Devan Coggan of Entertainment Weekly wrote, "We're not even halfway through January, but The Curse might have just aired the weirdest TV finale you'll see all year... or any year." Esther Zuckerman of The New York Times wrote, "All I know is that the final episode of this first season (but perhaps not the only season) of The Curse is one of the most bonkers, baffling, creative and I think brilliant episodes of television I've watched in a long time, the kind of thing that challenges what TV can do."

Fletcher Peters of The Daily Beast wrote, "In a world full of bonkers TV series, The Curse reigns supreme by living up to its name — perhaps Asher was, indeed, cursed by Nala. How else do you explain floating into the sky to your death other than supernatural forces praying for your downfall, or rather, the absolute opposite? The Curse was real." Naomi Fry of The New Yorker wrote, "even though the circumstances of his death are cruel, there is something deeply humanistic, even hopeful, about the turn The Curse takes. The world might not want Asher's sudden honesty about who and what he is, and it certainly doesn't want his altruism, however genuine it may be, which is why he is sent hurtling into the stratosphere — a sign that he has become, if not a saint, then at least the universe's cuck. But as a sacrifice Asher is finally able to do some real good, by forcing the terrible people around him to realize and admit their own failings."

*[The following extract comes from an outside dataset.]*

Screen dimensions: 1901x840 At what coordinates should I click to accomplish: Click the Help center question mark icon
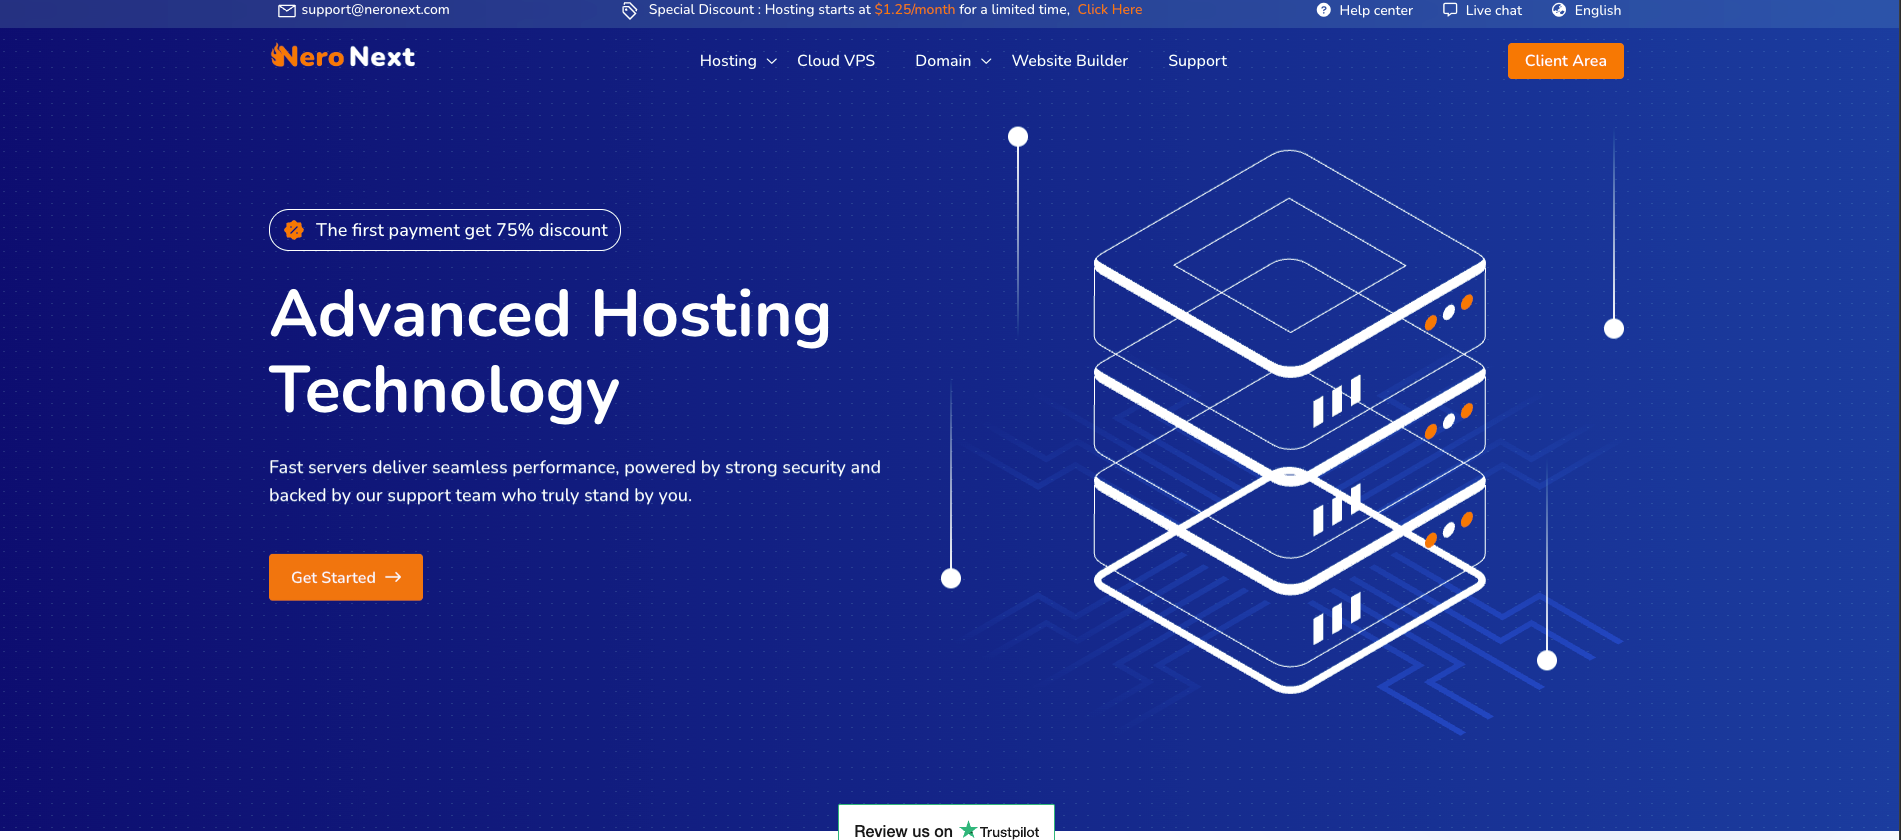click(1323, 10)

Other reviews were more negative. Alan Sepinwall of Rolling Stone wrote, "Since I first watched 'Green Queen' in the fall, I've revisited it several times, and thought about it often in between. It's a credit to the previous episodes, and perhaps to just how unexpected this conclusion was, that I haven't been able to entirely get it out of my head. Or maybe I just can't let go of my exasperation that this long, difficult, but at times very rewarding journey somehow led us... here. The Curse definitely goes to extreme lengths at the end, but ones that mostly invite questions about what the point of any of it was." Paolo Ragusa of Consequence wrote, "The Curse has been a charged, nuanced experiment that played with the aesthetics of performance, surveillance, the power imbalances of colonialism, and the damaging consequences of unchecked white guilt. But rather than ending with a visceral moment of clarity, we’re left staring straight back into The Curses warped mirror, as all meaning drifts up into the sky."